# how do i take care of a betta fish 2 of them



## chantz998 (Jul 10, 2008)

how do i take care of them in a small double sidied tank :?: :?


----------



## Flashygrrl (Jan 18, 2008)

?

There's a betta care sticky that you should read.


----------



## Kim (Apr 30, 2008)

Well... it's much to long to write here. At the top of the page there should be a sticky that describes betta care. Good luck and do your research, your fish will thank you!


----------



## JMeenen (Apr 7, 2008)

How small is the divided tank?


----------



## Meatpuppet (Mar 1, 2008)

the general basics for bettas is at least 2.5gallons of water EACH, they need a heater for 78 degree enviorment, 25% water changes every couple days, and pellets or flakes as their main food for their diet. 

there is still much more than this to have a happy/healthy betta so ya read the betta care sticky.


----------



## sundstrom (Mar 20, 2011)

well i have 4 of them 3 males and one female. And im getting some new females and a few more males. Well heres how i care for my fish. I have a 15 gallon divided betta tank which has my pink veiltale and my king plakat. There is a whisper filter on the left side. I also have 1 three gallon tank for my betta male halfmoon. And my female lives as of right now in a 2.5 gallon hex betta bowl. I feed them betta pellets about 2 or 3 a day. And for my king plakat i feed him 4. I use little water conditioner. Because you can wait about 24 hours and the water will be conditioned naturaly. As for plants i have a few cloth/silk plants and a few live and a few plastic plants that arent that sharp. I also have rainbow gravel that adds some pop of color. I change the water for the smaller tanks every week on saturday or sunday. And for the big tanks i dont change it as often but every month on average. i hope this helps im new to this site and im just trying to get a few posts in.


----------



## turtle10 (Dec 30, 2010)

For the big tanks you should be doing at least 50% per week. For the smaller tanks one 50% and one 100% water change every week. 

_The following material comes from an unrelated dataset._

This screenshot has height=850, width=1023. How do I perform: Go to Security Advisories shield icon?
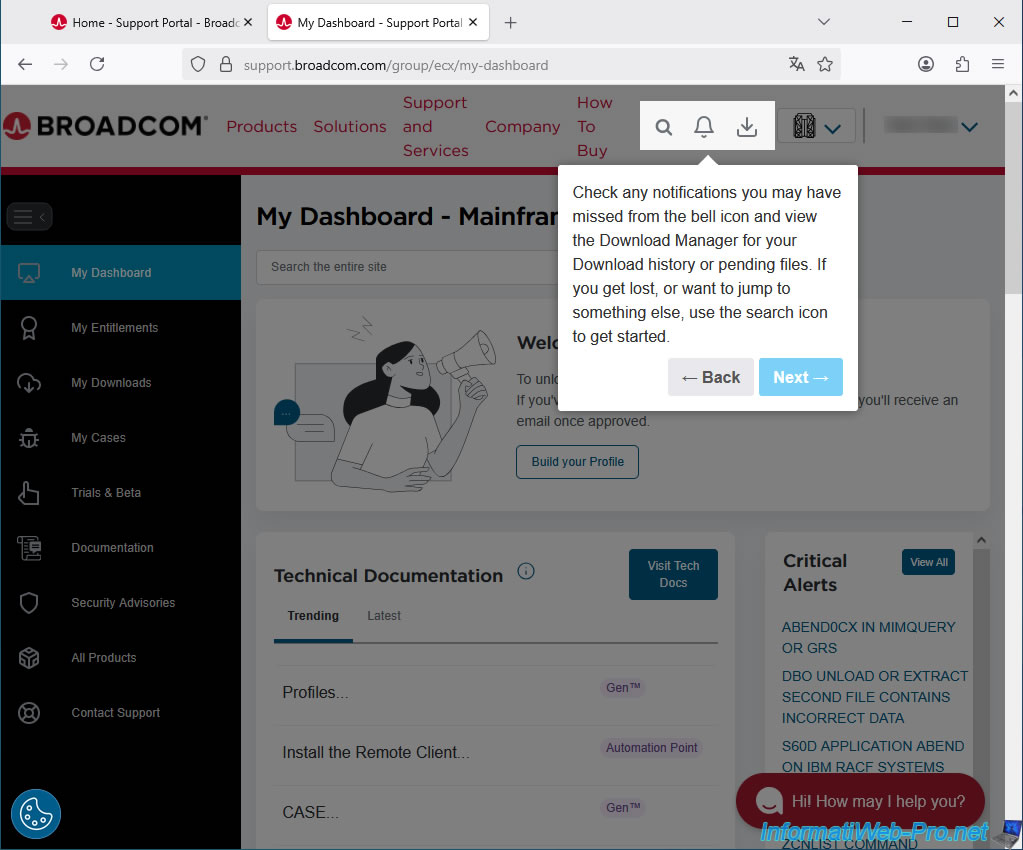pos(29,603)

Also you must use the correct amount of conditioner. Aging the water lets come chemicals out, but not all.


----------



## catappa leaves (Mar 6, 2011)

Hi,

I have put-up some very useful information about Betta Fish keeping and caring in my site for everyone to access. 

It is titled Aquarium Resources under Category. I have two topic there currently, that is Betta Fish Care and The Aquarium Secret.

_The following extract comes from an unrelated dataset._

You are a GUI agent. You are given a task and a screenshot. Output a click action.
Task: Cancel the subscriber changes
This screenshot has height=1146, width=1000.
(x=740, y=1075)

Hope it will be useful and helpful to you. 





chantz998 said:


> how do i take care of them in a small double sidied tank :?: :?


----------



## turtle10 (Dec 30, 2010)

chantz998 said:


> how do i take care of them in a small double sidied tank :?: :?

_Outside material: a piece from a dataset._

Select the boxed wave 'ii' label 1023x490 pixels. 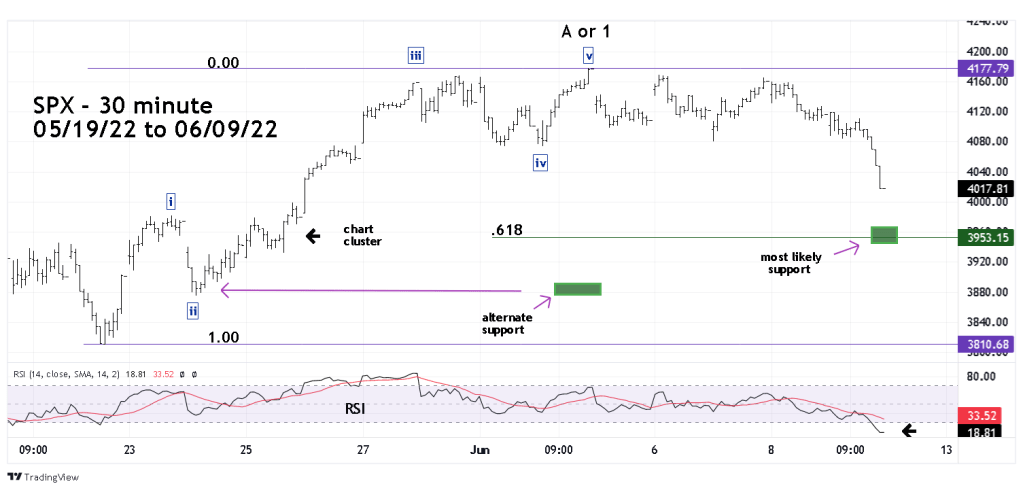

How small is it? You shouldn't divide anything less than 5 gallons.


----------



## dramaqueen (Jul 7, 2008)

This thread is almost 3 yesrs old!! Someone had to dig pretty deep to find this one.


----------



## PewPewPew (Nov 26, 2010)

LOLOLOL I guess so! XD


----------



## ChoclateBetta (Jul 22, 2012)

It's a bad idea to let them see each other it will cause stress it is a good idea to get two separate 2.5 gallon tanks and bettas and put something unclear like car board or put an unclear separater for the tanks sorry about the spelling in my area I am regarded as a fish expert and remember the bigger the tank the longer the fish lives. and if their two females add a third and you do not need the divider.


----------



## dramaqueen (Jul 7, 2008)

This thread is over a year old. Please check dates before posting.


----------